10.4.2017   

FR

Journal officiel de l'Union européenne

C 112/46


Recours introduit le 17 février 2017 — HSBC Holdings e.a./Commission européenne

(Affaire T-105/17)

(2017/C 112/65)

Langue de procédure: l'anglais

Parties

Parties requérantes: HSBC Holdings plc (Londres, Royaume-Uni), HSBC Bank plc (Londres), HSBC France (Paris, France) (représentants: K. Bacon, QC, D. Bailey, Barrister, M. Simpson, Solicitor, Y. Anselin et C. Angeli, avocats)

Partie défenderesse: Commission européenne

Conclusions

Les parties requérantes concluent à ce qu’il plaise au Tribunal:

annuler l’article 1er de la décision de la Commission européenne du 7 décembre 2016, notifiée le 9 décembre 2016, dans l’affaire AT 39914 — Produits dérivés de taux d’intérêt en euros — C(2016) 8530 final (la «décision attaquée»);

à titre subsidiaire, annuler l’article 1er, sous b), de la décision attaquée;

à titre encore plus subsidiaire, annuler en partie l’article 1er, sous b), de la décision attaquée, dans la mesure où il y est retenu que les requérantes ont participé à une infraction unique et continue;

annuler l’article 2, sous b), de la décision attaquée;

à titre subsidiaire, réduire substantiellement l’amende infligée aux requérantes en vertu de l’article 2, sous b), de la décision attaquée, pour la ramener au montant que le Tribunal jugera approprié;

condamner la Commission aux dépens ou, à titre subsidiaire, à supporter une proportion adéquate des dépens des requérantes

Moyens et principaux arguments

À l’appui du recours, les parties requérantes invoquent six moyens.

1.

Premier moyen tiré du fait que c’est à tort que la défenderesse a conclu que les requérantes avaient adopté un comportement ayant eu pour objet de restreindre ou de fausser la concurrence au sens de l’article 101, paragraphe 1, TFUE.

2.

Deuxième moyen tiré du fait que la défenderesse a commis des erreurs de droit et de fait, et/ou motivé insuffisamment son appréciation, en estimant que le comportement visé par la décision attaquée poursuivait un seul objectif économique, celui de fausser la concurrence.
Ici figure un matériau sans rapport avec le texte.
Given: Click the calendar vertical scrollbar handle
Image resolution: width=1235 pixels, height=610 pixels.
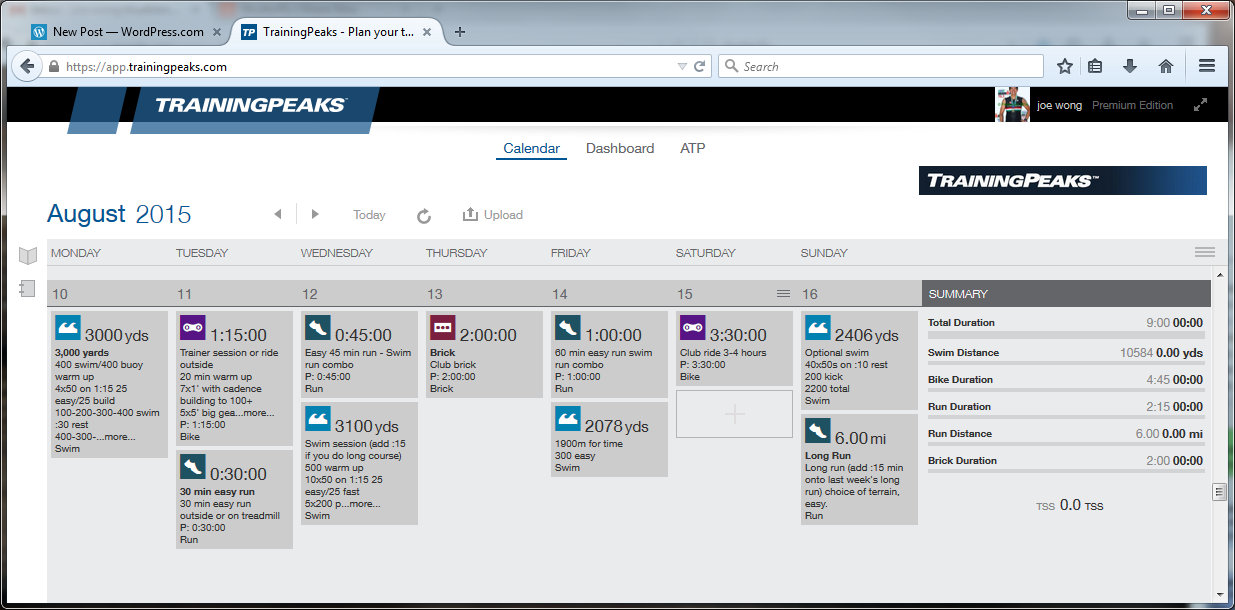Looking at the screenshot, I should (x=1218, y=491).
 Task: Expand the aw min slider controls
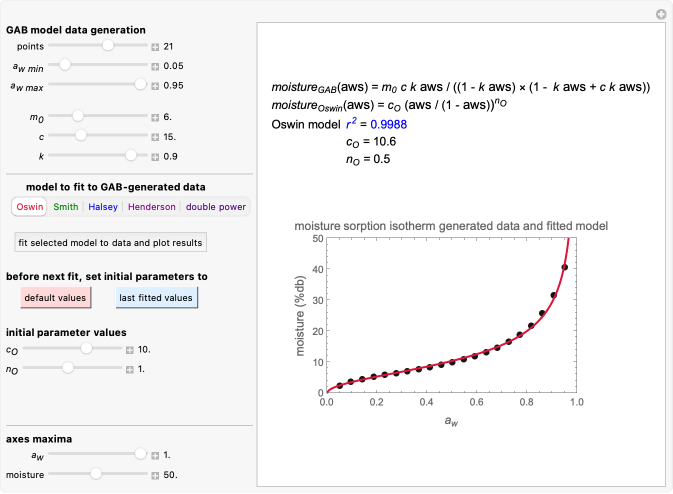point(155,66)
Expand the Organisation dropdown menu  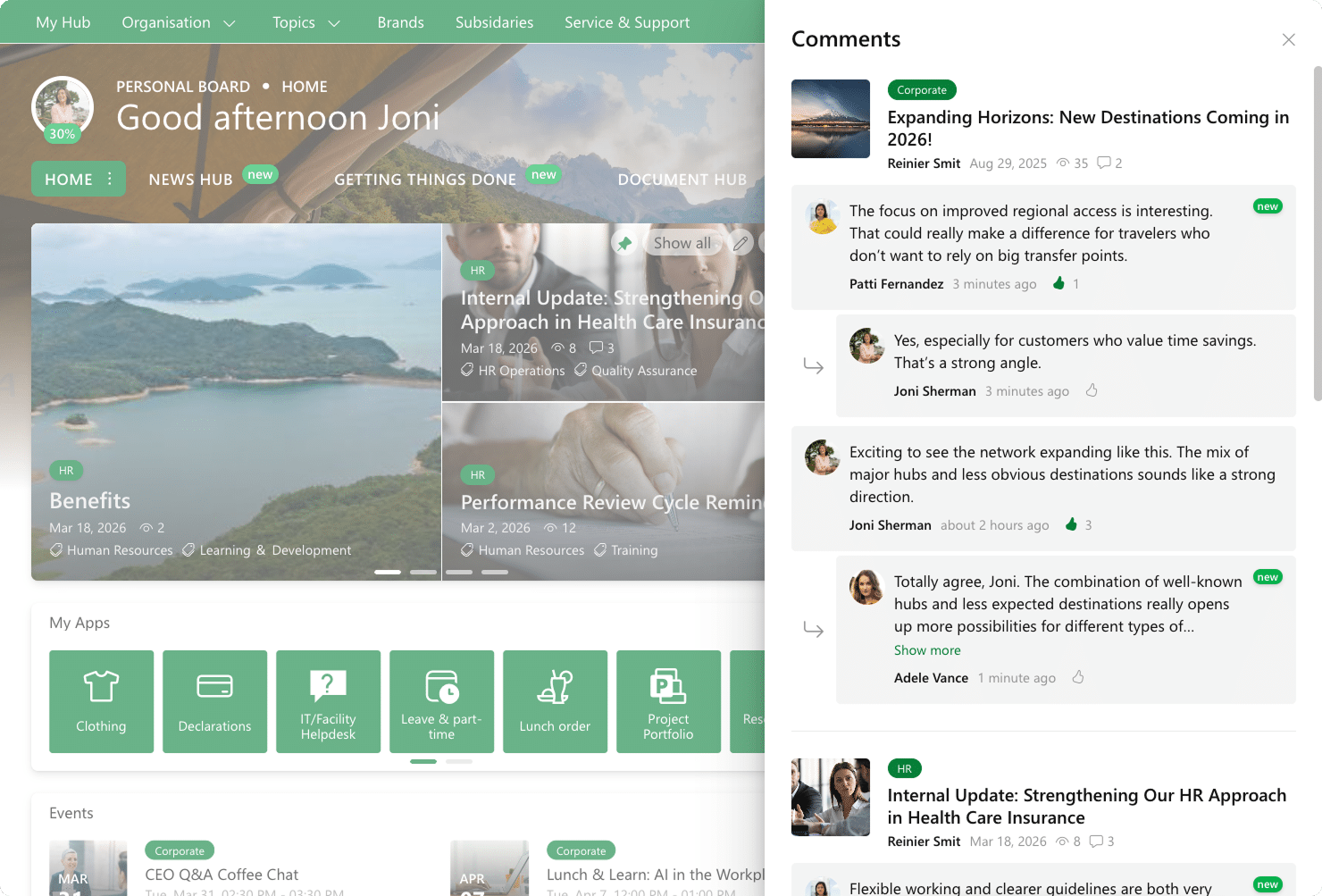[x=179, y=22]
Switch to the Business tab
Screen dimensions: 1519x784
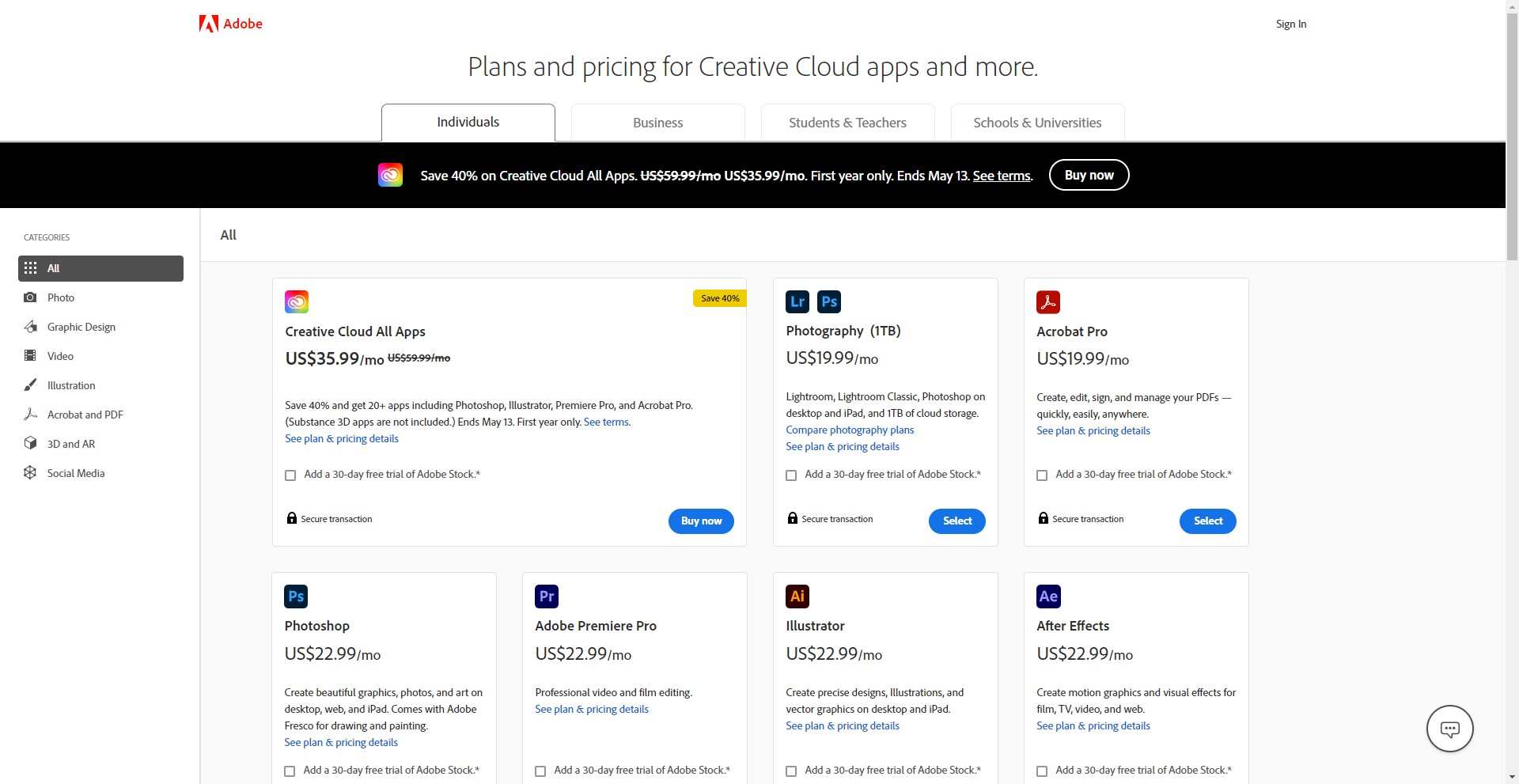(657, 123)
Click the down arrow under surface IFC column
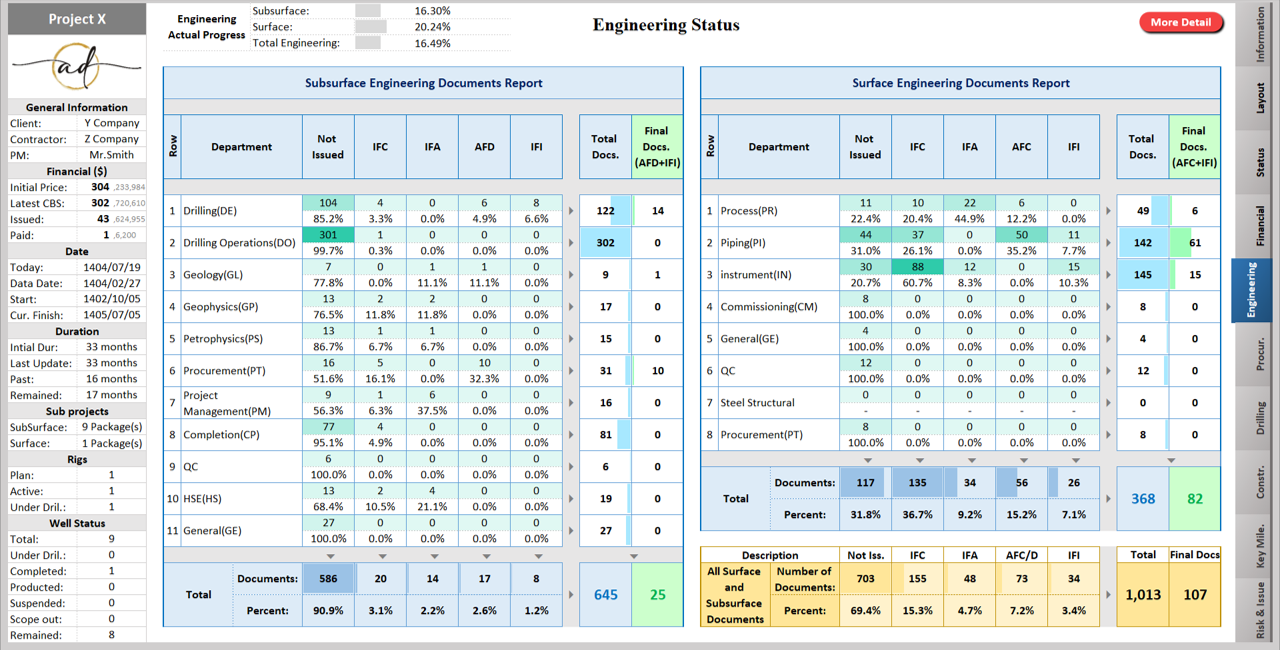The image size is (1280, 650). point(917,460)

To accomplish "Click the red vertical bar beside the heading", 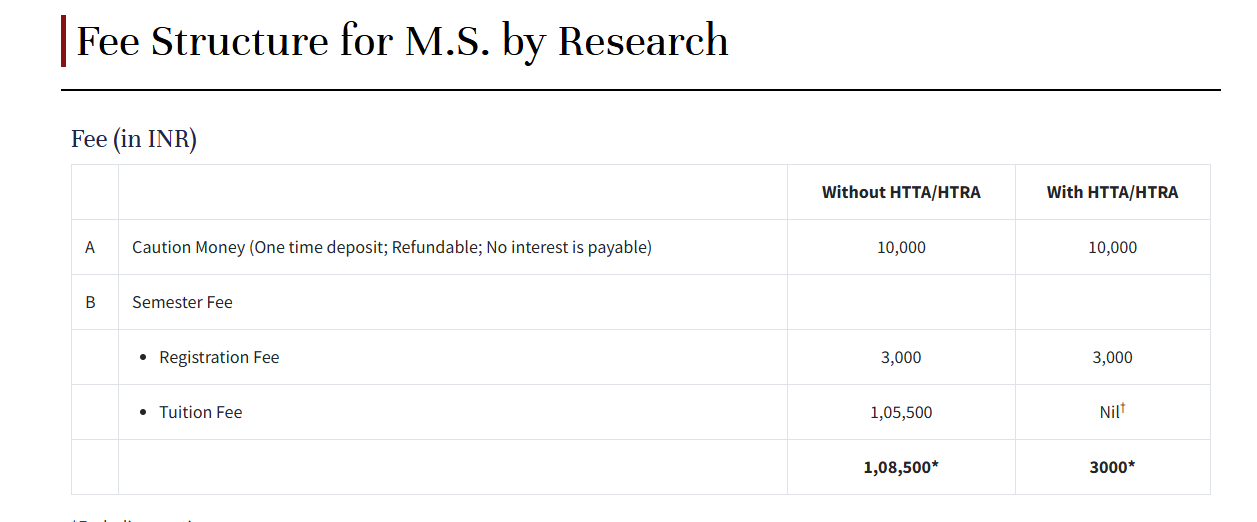I will 64,41.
Ainsi la constatation par la défenderesse d’une infraction unique et continue est-elle fondamentalement viciée.

3.

Troisième moyen tiré du fait que la constatation de la défenderesse selon laquelle les requérantes auraient volontairement contribué à l’infraction unique et continue visée dans la décision attaquée est entachée d’erreurs manifestes d’appréciation et/ou de vices de motivation.

4.

Quatrième moyen tiré du fait que la thèse de la défenderesse selon laquelle les requérantes étaient ou auraient dû être conscientes du comportement des autres participants prétendus à ladite infraction unique et continue est entachée d’erreurs manifestes d’appréciation et/ou de vices de motivation.

5.

Cinquième moyen tiré du fait que la défenderesse a violé les formes substantielles dans le processus ayant conduit à l’adoption de la décision attaquée. En particulier, la défenderesse a enfreint les droits de la défense des requérantes, le principe de la présomption d’innocence et le principe de bonne administration en adoptant une procédure administrative échelonnée dans le temps.

6.

Sixième moyen invoqué à titre subsidiaire et tiré du calcul erroné de l’amende infligée aux requérantes, laquelle est, en tant que telle, injustifiée et disproportionnée.